West was born in 1890, and raised in Perry County, Alabama. She graduated from Alabama State College, which is now called Alabama State University. She also attended Tuskegee and Hampton Institutes. West was a member of numerous civic organizations, including the National Association for the Advancement of Colored People and the Women’s League for Peace and Freedom. She joined the Women’s Political Council (WPC) shortly after it was founded in 1946, and became its treasurer.
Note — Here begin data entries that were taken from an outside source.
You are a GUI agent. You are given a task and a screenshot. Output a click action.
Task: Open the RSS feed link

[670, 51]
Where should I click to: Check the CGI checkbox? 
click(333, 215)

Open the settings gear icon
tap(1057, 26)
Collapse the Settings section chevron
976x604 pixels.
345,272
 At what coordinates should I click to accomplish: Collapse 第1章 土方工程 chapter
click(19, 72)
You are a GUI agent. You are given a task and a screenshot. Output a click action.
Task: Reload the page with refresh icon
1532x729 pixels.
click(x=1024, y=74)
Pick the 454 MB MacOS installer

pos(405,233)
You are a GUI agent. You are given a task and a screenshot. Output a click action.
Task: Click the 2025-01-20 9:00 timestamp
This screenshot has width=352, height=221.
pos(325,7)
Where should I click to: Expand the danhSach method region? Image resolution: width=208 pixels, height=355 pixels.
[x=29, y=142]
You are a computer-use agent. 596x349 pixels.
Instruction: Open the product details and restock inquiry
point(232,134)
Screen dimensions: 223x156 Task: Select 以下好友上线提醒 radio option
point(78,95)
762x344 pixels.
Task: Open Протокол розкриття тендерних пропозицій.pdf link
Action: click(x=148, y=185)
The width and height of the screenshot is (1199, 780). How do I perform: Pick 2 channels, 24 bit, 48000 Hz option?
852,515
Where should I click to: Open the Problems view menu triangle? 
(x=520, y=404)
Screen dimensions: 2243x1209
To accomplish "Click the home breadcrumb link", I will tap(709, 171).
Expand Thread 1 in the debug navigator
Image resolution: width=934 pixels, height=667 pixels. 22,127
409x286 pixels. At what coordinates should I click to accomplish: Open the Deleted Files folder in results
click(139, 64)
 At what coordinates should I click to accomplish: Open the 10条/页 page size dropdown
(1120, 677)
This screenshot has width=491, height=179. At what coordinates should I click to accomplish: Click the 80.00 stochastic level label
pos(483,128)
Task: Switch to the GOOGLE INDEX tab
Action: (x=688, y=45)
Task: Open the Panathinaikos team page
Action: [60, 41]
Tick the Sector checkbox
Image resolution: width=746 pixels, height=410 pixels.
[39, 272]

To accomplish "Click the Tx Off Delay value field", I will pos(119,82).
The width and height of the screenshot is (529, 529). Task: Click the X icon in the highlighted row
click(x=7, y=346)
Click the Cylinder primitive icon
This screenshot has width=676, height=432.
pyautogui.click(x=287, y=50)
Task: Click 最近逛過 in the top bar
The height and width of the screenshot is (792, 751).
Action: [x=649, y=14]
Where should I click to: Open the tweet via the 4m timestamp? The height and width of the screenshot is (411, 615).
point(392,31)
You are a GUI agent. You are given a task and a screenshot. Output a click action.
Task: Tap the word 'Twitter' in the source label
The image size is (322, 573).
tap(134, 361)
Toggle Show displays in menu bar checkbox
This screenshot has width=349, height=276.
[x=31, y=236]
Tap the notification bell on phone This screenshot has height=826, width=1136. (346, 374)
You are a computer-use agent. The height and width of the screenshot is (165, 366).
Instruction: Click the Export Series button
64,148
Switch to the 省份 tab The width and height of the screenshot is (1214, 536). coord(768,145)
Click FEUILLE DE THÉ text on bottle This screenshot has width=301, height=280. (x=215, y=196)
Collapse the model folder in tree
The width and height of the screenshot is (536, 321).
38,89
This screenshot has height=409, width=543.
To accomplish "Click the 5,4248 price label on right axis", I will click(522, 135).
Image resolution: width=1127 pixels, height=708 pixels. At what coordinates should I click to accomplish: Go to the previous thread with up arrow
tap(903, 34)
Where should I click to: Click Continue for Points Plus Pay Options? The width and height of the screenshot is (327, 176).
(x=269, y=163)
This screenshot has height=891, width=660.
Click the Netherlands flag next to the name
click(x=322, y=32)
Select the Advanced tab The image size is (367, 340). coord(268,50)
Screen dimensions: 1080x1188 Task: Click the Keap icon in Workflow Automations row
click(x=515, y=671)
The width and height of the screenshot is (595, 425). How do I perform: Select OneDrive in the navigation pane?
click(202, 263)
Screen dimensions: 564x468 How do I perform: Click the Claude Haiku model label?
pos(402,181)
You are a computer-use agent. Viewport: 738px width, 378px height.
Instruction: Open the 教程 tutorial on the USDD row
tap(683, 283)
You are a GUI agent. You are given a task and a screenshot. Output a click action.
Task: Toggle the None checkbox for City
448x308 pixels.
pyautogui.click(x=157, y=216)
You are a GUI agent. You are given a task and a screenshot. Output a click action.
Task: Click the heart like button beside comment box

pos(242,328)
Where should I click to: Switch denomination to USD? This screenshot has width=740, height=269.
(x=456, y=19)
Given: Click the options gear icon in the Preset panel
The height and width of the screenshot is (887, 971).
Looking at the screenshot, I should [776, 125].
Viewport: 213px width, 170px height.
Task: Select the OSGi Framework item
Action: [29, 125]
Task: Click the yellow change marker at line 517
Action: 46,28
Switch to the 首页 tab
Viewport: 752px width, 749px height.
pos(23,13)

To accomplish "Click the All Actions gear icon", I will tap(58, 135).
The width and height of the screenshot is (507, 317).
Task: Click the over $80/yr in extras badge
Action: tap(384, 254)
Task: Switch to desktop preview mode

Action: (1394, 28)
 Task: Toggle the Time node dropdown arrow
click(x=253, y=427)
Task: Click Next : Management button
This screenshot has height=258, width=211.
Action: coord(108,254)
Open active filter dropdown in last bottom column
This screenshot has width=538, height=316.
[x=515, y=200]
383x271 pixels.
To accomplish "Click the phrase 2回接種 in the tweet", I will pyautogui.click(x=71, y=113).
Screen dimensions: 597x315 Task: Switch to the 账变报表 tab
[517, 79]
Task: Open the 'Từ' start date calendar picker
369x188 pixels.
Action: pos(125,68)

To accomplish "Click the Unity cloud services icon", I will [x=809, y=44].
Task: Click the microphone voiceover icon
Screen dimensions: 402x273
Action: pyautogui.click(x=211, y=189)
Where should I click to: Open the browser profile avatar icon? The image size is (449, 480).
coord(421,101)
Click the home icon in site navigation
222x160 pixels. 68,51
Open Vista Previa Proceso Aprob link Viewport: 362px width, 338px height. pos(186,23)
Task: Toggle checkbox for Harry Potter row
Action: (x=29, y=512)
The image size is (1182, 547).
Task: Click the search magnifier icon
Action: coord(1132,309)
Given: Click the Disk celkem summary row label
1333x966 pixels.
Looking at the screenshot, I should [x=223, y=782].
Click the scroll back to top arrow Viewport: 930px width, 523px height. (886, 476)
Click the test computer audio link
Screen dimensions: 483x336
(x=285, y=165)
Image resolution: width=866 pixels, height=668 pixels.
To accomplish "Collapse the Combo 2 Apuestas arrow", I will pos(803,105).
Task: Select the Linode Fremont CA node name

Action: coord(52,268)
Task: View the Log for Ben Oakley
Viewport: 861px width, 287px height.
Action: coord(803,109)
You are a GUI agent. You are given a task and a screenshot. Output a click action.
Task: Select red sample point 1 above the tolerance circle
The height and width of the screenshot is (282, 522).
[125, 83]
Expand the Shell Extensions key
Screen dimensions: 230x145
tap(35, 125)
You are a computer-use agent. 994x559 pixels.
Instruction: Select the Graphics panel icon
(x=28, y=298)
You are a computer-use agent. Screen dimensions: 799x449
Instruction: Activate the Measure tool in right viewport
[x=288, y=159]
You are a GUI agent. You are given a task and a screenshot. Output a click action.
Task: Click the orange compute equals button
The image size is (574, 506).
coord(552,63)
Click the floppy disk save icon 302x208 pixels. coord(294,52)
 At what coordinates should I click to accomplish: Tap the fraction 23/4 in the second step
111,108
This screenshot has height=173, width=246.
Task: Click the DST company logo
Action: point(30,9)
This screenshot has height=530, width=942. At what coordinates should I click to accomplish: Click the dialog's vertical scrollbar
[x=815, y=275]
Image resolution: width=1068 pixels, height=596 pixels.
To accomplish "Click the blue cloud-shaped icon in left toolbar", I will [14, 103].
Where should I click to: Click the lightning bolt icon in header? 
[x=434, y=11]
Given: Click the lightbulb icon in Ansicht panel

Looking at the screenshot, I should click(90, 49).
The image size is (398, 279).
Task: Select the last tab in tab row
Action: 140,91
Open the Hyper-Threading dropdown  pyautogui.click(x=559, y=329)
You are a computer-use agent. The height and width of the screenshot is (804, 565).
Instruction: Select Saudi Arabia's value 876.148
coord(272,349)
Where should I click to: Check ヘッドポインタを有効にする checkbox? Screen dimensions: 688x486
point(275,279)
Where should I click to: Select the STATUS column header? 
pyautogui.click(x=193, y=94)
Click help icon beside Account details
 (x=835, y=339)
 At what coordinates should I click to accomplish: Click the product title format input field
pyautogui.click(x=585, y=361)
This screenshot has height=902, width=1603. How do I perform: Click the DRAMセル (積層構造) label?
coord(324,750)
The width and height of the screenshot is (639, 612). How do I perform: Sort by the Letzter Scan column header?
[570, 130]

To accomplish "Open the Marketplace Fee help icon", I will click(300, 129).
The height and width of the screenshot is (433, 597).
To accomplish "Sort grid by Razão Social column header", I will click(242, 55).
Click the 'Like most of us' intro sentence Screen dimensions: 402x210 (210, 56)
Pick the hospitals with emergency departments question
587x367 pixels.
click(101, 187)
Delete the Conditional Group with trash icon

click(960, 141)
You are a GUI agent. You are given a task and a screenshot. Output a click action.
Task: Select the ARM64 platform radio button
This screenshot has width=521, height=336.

As a WPC organizer, West was involved in voter registration projects, educational issues, efforts to improve the treatment of African Americans on city buses, and efforts to improve the poor quality of segregated parks and recreational facilities.

Although West was in her sixties at the start of the Montgomery bus boycott, she was one of the most involved activists—distributing information about the boycott, calling civic leaders to meetings, and driving in the carpool. In Stride Toward Freedom, King’s memoir of the boycott, he recalled West’s enthusiasm for the campaign and how she spent the days driving people to work and home again. Interviewed early in the boycott, West was already impressed with the youthful King and Montgomery Improvement Association lawyer Fred Gray, stating: ‘‘Their minds are much older than they are biologically’’ (West, 23 January 1956).

West and several others, including E. D. Nixon, were appointed to the executive board of the MIA because, according to Robinson, ‘‘MIA members felt [they] would speak out without fear and speak with authority as representatives of the black protesters’’ (Robinson, 65). She, King, Robinson, and several other MIA members made up a special delegation of representatives who met with city commissioners and bus company officials during the boycott to resolve concerns about the treatment of African Americans on transportation. West was secretary of the MIA Transportation Committee and was also one of the MIA members arrested for operating the carpool on 22 February 1956, along with her friend, Robinson. Robinson later recalled that during the fingerprinting at the jail, Mrs. West joked with the officers and: ‘‘The interchange was good for all of us, and we felt wonderful, relaxed, at peace with ourselves’’ (Robinson, 151).